Financial literacy is a growing trend within FSI to meet customers’ desire to become more comfortable managing their assets, making investments, selecting insurance products, etc. 

Helping customers to become better educated when it comes to making financial decisions benefits financial services by improving customer engagement and increasing trust. Customers are also more likely to choose their products over institutions who do not offer the same service.

Financial literacy is being offered through schools and a wealth of online tools such as blogs and video tutorials.

6. Getting to grips with Big Data

Historically, legacy financial services institutions have found it very difficult to leverage their data capabilities, largely down to complicated technology stacks and siloed organisational structures.

However, marketers are waking up to the potential that improved data analytics will have to the customer experience with some banks even hiring ‘journey managers’, empowered to track the customer journey from start to finish. This will allow them to identify opportunities as well as customer pain points.

While concerns over privacy regulations make it difficult to join offline and online data, 99% of respondents to research conducted by Adobe in 2017 identified “improving data analysis capabilities” as a key element to improving the customer experience.

The revised Payments Services Directive (PSD2) and Open Banking regulations, which came into force in January 2018, are going to force the hand of financial services and their approach to customer data.

7. Leveraging artificial intelligence to improve customer experience

Banks have also begun to adopt artificial intelligence (AI) to help improve the customer experience. This fascinating case study of how Indian bank, HDFC Bank, is using AI to transform the customer experience is a glimpse into the future (the sci-fi version) of the banking experience.

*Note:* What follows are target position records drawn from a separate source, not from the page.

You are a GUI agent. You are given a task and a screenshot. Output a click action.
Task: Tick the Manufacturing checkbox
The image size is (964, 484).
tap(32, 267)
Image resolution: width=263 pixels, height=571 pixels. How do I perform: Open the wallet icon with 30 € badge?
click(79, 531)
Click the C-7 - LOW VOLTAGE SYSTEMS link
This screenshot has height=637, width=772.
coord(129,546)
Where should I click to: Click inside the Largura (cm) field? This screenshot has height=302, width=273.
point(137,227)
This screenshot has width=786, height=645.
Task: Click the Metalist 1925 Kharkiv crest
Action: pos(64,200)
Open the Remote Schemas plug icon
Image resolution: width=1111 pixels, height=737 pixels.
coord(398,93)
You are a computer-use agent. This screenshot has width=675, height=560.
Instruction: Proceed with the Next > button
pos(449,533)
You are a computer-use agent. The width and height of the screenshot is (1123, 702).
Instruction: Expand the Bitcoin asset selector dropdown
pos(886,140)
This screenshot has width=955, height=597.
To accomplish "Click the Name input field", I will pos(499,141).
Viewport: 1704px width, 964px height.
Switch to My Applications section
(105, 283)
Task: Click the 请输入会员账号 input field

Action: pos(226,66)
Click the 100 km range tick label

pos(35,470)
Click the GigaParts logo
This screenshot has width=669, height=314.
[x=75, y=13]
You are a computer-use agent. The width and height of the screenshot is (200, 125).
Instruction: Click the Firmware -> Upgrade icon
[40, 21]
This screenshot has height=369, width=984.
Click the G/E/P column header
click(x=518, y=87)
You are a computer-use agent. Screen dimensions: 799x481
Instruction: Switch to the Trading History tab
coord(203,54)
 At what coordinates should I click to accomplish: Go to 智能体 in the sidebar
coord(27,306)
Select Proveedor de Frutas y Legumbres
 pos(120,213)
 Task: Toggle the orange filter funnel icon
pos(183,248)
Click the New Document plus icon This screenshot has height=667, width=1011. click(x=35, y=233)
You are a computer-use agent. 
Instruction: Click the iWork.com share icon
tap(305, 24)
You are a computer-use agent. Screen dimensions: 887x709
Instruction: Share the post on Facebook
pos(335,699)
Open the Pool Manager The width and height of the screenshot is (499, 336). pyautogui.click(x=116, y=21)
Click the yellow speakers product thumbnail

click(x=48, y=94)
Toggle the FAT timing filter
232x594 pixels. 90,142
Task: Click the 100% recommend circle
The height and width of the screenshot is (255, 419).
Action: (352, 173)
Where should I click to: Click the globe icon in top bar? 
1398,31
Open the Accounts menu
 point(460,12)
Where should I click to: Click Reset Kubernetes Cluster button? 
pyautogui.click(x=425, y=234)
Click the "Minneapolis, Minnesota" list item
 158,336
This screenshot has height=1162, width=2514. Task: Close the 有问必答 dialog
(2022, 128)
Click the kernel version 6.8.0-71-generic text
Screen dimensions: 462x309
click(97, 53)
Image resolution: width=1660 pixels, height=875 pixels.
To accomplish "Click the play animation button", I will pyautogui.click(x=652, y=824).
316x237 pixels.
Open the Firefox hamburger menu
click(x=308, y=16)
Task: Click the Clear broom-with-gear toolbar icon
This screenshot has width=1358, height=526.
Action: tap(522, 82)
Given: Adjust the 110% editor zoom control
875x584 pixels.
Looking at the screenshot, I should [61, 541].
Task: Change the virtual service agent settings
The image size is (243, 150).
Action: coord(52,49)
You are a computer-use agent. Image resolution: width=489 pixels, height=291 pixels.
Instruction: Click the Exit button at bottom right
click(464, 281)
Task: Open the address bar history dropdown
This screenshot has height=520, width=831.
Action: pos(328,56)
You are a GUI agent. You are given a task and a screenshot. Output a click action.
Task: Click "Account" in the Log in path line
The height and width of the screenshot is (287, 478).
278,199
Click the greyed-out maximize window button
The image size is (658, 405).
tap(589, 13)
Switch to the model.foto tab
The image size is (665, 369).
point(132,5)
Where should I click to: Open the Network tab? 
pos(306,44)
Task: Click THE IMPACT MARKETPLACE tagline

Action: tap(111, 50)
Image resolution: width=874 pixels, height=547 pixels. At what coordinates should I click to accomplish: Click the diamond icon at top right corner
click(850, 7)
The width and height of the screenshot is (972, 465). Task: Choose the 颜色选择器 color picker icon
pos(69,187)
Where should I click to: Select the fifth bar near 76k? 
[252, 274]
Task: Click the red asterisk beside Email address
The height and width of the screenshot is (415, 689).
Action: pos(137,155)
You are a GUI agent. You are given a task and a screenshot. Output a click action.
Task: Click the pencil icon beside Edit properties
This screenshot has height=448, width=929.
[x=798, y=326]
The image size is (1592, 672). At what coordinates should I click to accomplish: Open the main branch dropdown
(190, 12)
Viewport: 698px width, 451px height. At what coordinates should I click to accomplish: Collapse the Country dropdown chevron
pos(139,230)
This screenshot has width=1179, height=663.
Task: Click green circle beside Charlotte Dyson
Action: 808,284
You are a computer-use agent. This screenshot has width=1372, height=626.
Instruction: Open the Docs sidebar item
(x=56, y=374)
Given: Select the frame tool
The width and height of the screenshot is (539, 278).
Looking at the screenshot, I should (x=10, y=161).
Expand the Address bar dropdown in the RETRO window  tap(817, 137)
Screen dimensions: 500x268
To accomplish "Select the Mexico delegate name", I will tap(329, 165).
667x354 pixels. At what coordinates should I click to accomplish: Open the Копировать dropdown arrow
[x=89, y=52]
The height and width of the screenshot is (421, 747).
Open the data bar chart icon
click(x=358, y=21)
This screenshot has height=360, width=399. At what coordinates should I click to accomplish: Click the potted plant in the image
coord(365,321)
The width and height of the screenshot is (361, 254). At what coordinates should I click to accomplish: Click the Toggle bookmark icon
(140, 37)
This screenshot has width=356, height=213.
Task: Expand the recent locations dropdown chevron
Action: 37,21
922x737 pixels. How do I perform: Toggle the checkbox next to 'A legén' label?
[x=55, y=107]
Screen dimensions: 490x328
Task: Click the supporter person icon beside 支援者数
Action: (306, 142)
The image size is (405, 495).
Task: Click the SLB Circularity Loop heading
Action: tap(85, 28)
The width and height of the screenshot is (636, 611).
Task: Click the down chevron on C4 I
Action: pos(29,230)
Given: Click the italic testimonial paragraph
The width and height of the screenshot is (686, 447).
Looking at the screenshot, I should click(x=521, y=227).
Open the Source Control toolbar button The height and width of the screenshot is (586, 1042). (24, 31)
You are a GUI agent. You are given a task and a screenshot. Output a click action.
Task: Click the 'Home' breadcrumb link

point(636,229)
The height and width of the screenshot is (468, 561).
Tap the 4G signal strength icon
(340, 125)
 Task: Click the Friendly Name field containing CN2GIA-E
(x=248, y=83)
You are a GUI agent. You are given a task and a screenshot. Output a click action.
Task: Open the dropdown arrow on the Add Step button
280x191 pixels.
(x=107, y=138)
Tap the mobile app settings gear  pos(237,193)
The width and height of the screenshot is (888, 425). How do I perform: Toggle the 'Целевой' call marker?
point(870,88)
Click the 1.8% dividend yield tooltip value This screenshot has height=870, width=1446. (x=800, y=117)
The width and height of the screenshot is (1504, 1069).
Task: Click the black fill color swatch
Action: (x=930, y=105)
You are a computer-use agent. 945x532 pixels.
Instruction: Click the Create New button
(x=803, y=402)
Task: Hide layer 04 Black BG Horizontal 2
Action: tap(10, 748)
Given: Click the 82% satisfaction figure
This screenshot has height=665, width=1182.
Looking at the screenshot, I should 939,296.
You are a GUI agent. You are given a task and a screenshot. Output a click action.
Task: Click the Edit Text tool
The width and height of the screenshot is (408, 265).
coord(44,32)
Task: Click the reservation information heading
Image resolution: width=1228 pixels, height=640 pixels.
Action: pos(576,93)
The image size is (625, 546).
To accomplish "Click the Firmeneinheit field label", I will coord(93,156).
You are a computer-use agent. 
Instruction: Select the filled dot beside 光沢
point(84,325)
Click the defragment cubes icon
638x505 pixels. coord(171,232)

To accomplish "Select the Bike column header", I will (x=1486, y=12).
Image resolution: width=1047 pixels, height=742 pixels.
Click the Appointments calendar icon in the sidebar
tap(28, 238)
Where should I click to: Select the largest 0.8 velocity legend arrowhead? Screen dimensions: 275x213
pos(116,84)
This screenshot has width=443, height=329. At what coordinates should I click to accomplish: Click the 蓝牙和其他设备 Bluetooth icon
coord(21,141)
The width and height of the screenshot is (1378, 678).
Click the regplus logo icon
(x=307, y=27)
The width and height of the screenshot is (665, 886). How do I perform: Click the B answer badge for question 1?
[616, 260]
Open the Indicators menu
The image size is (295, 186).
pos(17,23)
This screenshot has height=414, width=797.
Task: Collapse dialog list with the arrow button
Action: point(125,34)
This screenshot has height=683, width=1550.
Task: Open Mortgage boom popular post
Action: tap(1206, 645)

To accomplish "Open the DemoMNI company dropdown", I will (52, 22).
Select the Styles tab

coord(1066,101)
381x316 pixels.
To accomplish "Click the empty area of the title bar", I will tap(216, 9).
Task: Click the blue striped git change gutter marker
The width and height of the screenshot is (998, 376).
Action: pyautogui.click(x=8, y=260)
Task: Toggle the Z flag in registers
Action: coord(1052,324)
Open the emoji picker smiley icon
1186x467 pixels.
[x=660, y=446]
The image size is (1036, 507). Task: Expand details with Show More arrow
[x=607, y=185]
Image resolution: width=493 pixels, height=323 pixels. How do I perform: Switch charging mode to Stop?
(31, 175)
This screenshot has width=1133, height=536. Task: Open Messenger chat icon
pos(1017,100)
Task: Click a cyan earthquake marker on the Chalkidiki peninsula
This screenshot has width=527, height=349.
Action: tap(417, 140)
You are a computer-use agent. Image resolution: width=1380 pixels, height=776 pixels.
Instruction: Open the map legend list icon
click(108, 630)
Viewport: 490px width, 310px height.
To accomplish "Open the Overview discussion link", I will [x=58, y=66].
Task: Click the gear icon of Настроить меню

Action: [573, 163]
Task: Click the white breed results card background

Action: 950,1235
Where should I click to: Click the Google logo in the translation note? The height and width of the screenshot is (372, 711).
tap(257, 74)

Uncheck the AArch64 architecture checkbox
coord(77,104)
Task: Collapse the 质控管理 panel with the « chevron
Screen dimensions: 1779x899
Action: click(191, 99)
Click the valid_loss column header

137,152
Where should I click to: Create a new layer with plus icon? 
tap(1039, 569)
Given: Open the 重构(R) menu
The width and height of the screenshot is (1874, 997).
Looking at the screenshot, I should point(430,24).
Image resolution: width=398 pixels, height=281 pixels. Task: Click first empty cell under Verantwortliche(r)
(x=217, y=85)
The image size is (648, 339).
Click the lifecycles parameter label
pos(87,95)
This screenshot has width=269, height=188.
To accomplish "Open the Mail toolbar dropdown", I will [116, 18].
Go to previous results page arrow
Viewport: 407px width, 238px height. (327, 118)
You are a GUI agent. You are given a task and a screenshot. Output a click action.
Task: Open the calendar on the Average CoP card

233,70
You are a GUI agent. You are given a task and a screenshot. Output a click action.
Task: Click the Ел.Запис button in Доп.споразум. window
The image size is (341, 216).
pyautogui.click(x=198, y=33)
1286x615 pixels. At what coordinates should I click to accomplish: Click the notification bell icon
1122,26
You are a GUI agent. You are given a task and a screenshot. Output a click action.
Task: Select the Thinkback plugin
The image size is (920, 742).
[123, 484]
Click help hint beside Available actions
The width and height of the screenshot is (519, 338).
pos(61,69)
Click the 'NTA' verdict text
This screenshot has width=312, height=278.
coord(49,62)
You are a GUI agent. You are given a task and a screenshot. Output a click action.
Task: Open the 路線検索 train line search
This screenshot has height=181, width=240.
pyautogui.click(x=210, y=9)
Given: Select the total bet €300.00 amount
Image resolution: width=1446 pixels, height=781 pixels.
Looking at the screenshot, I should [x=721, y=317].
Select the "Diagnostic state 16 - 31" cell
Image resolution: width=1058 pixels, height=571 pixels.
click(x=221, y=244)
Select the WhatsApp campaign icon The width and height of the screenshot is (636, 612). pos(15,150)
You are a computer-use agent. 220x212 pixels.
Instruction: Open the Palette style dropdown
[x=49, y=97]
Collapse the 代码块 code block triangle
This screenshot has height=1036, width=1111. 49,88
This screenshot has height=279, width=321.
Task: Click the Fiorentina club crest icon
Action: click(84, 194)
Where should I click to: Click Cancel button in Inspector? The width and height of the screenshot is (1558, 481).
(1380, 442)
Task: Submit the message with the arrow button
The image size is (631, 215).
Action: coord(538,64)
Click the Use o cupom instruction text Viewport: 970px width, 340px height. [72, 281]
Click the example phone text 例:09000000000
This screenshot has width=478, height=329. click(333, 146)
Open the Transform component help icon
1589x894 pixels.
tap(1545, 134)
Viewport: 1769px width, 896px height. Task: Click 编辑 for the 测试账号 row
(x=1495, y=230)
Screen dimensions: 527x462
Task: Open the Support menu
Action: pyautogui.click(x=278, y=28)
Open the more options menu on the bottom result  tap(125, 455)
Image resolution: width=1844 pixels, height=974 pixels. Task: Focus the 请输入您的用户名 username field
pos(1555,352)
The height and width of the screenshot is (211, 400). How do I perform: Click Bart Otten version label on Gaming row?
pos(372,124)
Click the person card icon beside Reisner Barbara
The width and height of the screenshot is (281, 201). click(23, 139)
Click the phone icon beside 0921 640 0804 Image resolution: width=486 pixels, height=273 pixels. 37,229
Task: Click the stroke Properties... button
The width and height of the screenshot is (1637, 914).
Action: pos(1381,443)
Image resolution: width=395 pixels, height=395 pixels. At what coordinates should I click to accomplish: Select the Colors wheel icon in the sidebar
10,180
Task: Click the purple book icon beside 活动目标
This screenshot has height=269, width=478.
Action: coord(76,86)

But on a more practical level, AI is being used for insight generation — to better match customers with products — and customer engagement — to allow customers a more sophisticated experience through banking websites, mobile applications and with contact centres.

8. Adopting a digital culture

While fintech is disadvantaged by their inability to scale-up, they are digitally savvy, agile and customer-centric. These are attributes traditional banks should be adopting in order to remain competitive. And some are already.

Deutsche Bank has built ‘innovation labs’ in Silicon Valley, London, Berlin and New York with teams in Frankfurt and Bengaluru. Clydesdale and Yorkshire Banks opened a financial innovation lab, Studio B, in London and invites sprint designers to explore voice recognition, artificial intelligence, virtual reality, Internet of Things, blockchain and other innovations. Barclay’s Eagle Labs are a space for businesses and communities to learn about new technologies and boost digital skills.

And in 2015, UBS became the first global wealth manager to launch an innovation laboratory to tackle industry-wide challenges such as the management of complex data and risk assessment in volatile markets.